**EXERCISE DIRECTIONS**
Please copy the lines below exactly, from the first one through the line showing "Click the Pass.".

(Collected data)
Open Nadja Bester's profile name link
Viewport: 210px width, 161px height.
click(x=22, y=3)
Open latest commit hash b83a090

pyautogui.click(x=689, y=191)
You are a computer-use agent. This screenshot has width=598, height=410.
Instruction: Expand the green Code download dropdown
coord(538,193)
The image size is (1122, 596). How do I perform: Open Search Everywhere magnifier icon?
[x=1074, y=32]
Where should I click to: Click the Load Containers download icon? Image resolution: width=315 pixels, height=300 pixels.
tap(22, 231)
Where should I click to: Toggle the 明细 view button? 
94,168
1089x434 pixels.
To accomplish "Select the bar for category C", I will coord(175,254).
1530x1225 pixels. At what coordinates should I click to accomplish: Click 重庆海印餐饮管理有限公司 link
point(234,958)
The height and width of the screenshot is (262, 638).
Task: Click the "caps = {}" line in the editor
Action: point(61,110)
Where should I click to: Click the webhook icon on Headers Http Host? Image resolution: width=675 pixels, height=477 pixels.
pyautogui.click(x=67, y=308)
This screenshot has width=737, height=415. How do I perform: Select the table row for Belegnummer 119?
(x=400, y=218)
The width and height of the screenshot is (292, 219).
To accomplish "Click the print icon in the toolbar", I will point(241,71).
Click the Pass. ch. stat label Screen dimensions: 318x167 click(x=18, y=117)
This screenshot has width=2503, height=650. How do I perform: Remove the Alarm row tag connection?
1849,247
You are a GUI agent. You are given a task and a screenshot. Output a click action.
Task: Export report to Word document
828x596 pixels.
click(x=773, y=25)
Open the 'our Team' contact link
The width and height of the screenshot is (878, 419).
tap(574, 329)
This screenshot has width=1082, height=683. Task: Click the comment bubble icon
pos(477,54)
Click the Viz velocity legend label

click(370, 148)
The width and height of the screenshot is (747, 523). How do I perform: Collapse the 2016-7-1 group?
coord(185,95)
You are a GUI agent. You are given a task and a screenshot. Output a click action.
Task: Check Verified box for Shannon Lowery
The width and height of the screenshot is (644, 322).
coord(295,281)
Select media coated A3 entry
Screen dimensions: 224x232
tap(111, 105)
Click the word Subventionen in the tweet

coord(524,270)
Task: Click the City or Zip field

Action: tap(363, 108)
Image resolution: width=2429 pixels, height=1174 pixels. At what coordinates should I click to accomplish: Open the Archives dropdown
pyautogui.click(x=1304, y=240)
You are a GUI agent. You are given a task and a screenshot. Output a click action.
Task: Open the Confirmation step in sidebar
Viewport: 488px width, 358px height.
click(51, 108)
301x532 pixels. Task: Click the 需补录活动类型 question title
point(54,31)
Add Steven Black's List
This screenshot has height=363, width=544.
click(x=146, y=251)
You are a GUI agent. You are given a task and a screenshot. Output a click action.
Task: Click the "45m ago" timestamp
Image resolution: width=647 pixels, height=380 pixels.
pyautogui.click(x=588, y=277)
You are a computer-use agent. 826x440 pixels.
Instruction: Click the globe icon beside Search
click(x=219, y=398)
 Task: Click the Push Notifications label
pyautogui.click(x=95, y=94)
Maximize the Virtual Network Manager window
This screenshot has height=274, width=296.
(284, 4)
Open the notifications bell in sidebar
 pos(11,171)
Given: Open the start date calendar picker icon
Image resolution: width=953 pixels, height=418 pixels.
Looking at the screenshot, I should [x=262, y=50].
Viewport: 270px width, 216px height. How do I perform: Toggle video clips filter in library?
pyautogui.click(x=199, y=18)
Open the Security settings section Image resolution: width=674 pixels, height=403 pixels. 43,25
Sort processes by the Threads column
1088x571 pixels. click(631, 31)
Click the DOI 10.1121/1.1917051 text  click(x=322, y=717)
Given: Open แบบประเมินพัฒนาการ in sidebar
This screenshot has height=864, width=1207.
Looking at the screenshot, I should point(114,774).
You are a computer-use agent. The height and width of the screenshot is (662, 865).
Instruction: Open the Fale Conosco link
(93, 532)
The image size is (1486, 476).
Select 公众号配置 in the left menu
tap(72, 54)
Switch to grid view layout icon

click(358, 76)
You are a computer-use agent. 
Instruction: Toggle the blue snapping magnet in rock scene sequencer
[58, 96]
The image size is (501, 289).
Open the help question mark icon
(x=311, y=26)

**WRITTEN REPLY**
Open Nadja Bester's profile name link
Viewport: 210px width, 161px height.
click(x=22, y=3)
Open latest commit hash b83a090

pyautogui.click(x=689, y=191)
You are a computer-use agent. This screenshot has width=598, height=410.
Instruction: Expand the green Code download dropdown
coord(538,193)
The image size is (1122, 596). How do I perform: Open Search Everywhere magnifier icon?
[x=1074, y=32]
Where should I click to: Click the Load Containers download icon? Image resolution: width=315 pixels, height=300 pixels.
tap(22, 231)
Where should I click to: Toggle the 明细 view button? 
94,168
1089x434 pixels.
To accomplish "Select the bar for category C", I will coord(175,254).
1530x1225 pixels. At what coordinates should I click to accomplish: Click 重庆海印餐饮管理有限公司 link
point(234,958)
The height and width of the screenshot is (262, 638).
Task: Click the "caps = {}" line in the editor
Action: point(61,110)
Where should I click to: Click the webhook icon on Headers Http Host? Image resolution: width=675 pixels, height=477 pixels.
pyautogui.click(x=67, y=308)
This screenshot has width=737, height=415. How do I perform: Select the table row for Belegnummer 119?
(x=400, y=218)
The width and height of the screenshot is (292, 219).
To accomplish "Click the print icon in the toolbar", I will point(241,71).
Click the Pass. ch. stat label Screen dimensions: 318x167 click(x=18, y=117)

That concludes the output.